— Task instructions —
Print the listing in full, keeping every line exactly as it is.

— Data excerpts —
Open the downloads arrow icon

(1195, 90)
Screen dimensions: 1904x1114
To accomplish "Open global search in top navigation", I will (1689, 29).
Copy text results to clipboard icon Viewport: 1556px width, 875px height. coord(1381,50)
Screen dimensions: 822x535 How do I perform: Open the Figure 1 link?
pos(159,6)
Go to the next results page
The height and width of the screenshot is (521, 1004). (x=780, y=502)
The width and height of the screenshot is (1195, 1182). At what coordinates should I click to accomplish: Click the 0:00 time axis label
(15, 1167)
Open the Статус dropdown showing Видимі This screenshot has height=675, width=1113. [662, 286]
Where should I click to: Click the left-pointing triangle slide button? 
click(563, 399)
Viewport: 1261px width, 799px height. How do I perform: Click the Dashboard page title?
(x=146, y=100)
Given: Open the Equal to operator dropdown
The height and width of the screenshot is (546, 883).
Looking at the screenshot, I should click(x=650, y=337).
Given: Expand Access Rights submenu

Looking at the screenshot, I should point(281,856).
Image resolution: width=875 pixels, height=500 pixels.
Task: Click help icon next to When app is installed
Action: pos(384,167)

— Response area —
Open the downloads arrow icon

(1195, 90)
Screen dimensions: 1904x1114
To accomplish "Open global search in top navigation", I will (1689, 29).
Copy text results to clipboard icon Viewport: 1556px width, 875px height. coord(1381,50)
Screen dimensions: 822x535 How do I perform: Open the Figure 1 link?
pos(159,6)
Go to the next results page
The height and width of the screenshot is (521, 1004). (x=780, y=502)
The width and height of the screenshot is (1195, 1182). At what coordinates should I click to accomplish: Click the 0:00 time axis label
(15, 1167)
Open the Статус dropdown showing Видимі This screenshot has height=675, width=1113. [662, 286]
Where should I click to: Click the left-pointing triangle slide button? 
click(563, 399)
Viewport: 1261px width, 799px height. How do I perform: Click the Dashboard page title?
(x=146, y=100)
Given: Open the Equal to operator dropdown
The height and width of the screenshot is (546, 883).
Looking at the screenshot, I should click(x=650, y=337).
Given: Expand Access Rights submenu

Looking at the screenshot, I should point(281,856).
Image resolution: width=875 pixels, height=500 pixels.
Task: Click help icon next to When app is installed
Action: pos(384,167)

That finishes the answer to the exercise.